→ **Consigne**
D'après l'extrait, en combien de temps les militaires américains ont-ils désintégré les forces de Saddam Hussein du Koweït au Kurdistan ?

→ **Extrait**
::::::::::
Les paradoxes de la puissance militaire américaine
déployée en Irak et en Afghanistan
23 novembre 2003
es Forces armées US disposent aujourd'hui d'une puissance
inégalée, mais celle-ci est paradoxalement entravée par un ensemble de règles
inadaptées et de préjugés ineptes. L'historien militaire Victor Davis Hanson en
établit l'analyse.
Les critiques blâment aujourd'hui les militaires américains,
qui ont désintégré les forces de Saddam Hussein du Koweït au Kurdistan en trois
semaines, pour leur incapacité apparente à restaurer la civilisation en Irak -
six mois seulement après la fin du cauchemar de 30 ans imposé par le même
Saddam Hussein.
«... Il est essentiel pour les militaires de trouver le moyen de donner aux Américains l'assurance qu'ils sont sur l'offensive, toujours en mouvement, et toujours en mesure de combattre leurs ennemis. »
Aucun d'entre eux n'accorde d'importance aux faits que moins
de combattants aient été tués en 2 ans d'affrontements que ceux perdus en
moyenne par semaine au Vietnam, que les ennemis renversés comme les Taliban et
Saddam Hussein proviennent en droite ligne des temps les plus sombres, que ces
efforts soient incompréhensibles sans le 11 septembre, que des démocraties
soient installées au lieu d'hommes liges tyranniques, et que reconstruire
l'Irak à 11'000 km de distance semble aller plus vite que rebâtir sur le
cratère de Manhattan.
Pour quelle raison ? Parce que nous sommes dans une
guerre qui n'est pas vraiment une guerre, mais dont nous commençons seulement à
mesurer les règles déconcertantes.
La minute impitoyable
Bien avant le refus de foncer sur Bagdad en 1991,
l'incapacité à détruire un ennemi mis en déroute a souvent auguré un quasi
désastre pour une force victorieuse. Pensez à la pause allemande aux abords de
Dunkerque, lorsque le Corps expéditionnaire britannique s'échappait largement
intact vers l'Angleterre, ou au laxisme des Alliés dans la fermeture de la
poche de Falaise, à l'été 1944, qui permit à des milliers d'Allemands de
s'échapper, de se regrouper et d'attaquer 6 mois plus tard dans les Ardennes.
::::::::::
→ **Données extraites**
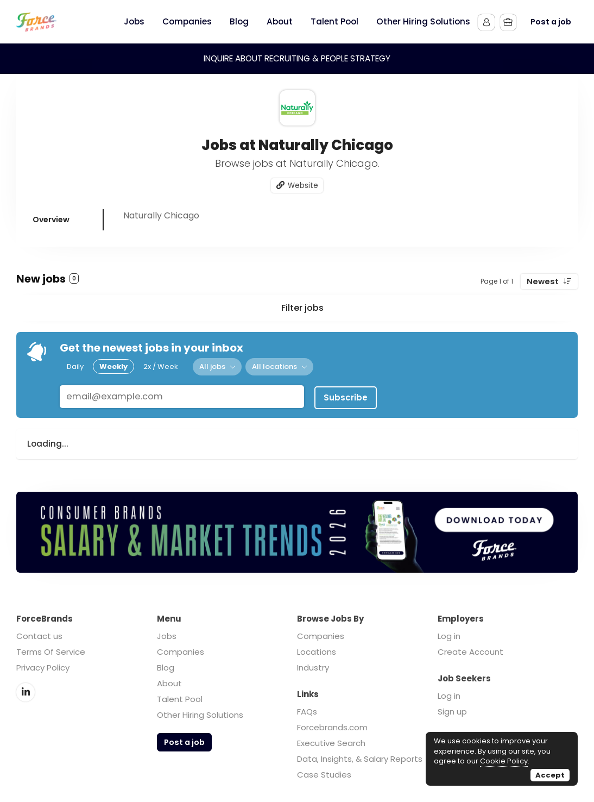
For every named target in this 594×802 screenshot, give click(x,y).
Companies (180, 649)
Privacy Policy (42, 665)
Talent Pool (180, 697)
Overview (51, 220)
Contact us (39, 634)
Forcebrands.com (332, 725)
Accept (550, 775)
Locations (316, 649)
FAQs (307, 709)
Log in (449, 634)
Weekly (113, 366)
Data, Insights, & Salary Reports (359, 756)
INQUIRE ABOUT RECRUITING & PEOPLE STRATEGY (297, 58)
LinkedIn (25, 689)
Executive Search (331, 741)
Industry (313, 665)
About (169, 681)
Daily (75, 366)
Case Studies (324, 772)
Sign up (452, 709)
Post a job (550, 21)
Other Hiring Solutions (200, 712)
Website (303, 185)
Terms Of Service (50, 649)
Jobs (166, 634)
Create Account (470, 649)
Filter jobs (302, 308)
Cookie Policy (504, 761)
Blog (165, 665)
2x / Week (160, 366)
::::::::::
→ **Corrigé**
En trois semaines.